Weiter geht es danach ab der Einmündung Siegfried-Lenz-Ring bis einschließlich zum Kreisverkehr Rheider Weg (L 39)/Wieselweg/Möhlensoll in der Bauzeit: 12. Juni 2021 (ab 16:00 Uhr) bis 19. Juni 2021.


Umleitung

Die Umleitung für den Durchgangsverkehr beider Bauphasen erfolgt von Groß Rheide (L 39) kommend über die K 9 (Ellingstedt), die K 39 (über Dannewerk bis zur B 77 bei Schleswig), weiter über die B 77 bis Kropp und umgekehrt. Das Gute: Radfahrer*innen und Fußgänger*innen werden direkt an der Baustelle in einem gesicherten Bereich vorbeigeführt und können so den Baubereich weiterhin passieren.

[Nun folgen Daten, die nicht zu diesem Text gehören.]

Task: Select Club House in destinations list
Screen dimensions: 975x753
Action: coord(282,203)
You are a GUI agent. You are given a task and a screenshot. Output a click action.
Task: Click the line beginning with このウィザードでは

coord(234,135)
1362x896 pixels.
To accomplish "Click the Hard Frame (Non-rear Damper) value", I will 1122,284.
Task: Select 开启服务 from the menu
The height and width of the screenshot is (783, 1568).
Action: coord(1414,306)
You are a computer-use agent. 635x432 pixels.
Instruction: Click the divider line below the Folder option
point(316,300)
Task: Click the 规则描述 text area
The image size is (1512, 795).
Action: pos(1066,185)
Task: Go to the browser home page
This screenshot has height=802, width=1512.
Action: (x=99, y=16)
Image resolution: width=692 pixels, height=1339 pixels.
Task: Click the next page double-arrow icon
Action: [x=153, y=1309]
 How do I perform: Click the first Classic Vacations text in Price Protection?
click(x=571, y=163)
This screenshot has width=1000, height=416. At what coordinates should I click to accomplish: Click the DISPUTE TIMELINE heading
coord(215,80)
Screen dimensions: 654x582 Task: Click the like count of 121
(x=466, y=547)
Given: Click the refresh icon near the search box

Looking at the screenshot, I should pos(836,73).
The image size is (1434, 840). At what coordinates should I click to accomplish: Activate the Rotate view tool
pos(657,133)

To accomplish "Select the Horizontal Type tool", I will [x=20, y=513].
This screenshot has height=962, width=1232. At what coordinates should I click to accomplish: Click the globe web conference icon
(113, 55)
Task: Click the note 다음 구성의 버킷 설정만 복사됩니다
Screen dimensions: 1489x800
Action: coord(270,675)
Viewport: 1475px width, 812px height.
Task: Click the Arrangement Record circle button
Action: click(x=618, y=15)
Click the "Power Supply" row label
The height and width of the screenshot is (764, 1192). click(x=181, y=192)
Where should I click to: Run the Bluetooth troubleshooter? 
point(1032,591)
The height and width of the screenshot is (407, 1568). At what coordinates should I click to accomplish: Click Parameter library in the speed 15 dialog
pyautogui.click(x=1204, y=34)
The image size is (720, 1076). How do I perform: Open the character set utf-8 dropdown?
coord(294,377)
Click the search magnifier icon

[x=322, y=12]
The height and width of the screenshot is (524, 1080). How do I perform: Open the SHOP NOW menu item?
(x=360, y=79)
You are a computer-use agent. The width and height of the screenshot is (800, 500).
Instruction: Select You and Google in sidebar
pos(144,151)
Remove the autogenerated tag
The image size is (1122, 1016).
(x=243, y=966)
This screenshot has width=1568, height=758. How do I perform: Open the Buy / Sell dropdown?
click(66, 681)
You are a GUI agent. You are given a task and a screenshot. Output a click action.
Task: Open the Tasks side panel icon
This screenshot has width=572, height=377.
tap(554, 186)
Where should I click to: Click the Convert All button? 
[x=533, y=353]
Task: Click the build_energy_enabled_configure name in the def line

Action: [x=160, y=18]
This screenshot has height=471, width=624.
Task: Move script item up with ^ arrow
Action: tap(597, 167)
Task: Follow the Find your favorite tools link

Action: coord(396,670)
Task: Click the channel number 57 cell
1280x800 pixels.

Die Verkehrsführung wurde mit der Polizei, dem Kreis, dem Buslinienbetreiber, dem Rettungsdienst, den Gemeinden und Amtsverwaltungen abgestimmt. Der LBV.SH bittet, sich auf die weiteren Arbeiten einzustellen, den ausgeschilderten Umleitungen zu folgen sowie um rücksichtsvolles Verhalten zum Schutz der Menschen auf der Baustelle. Die Gesamtkosten betragen rund 1,25 Millionen Euro und werden vom Land getragen.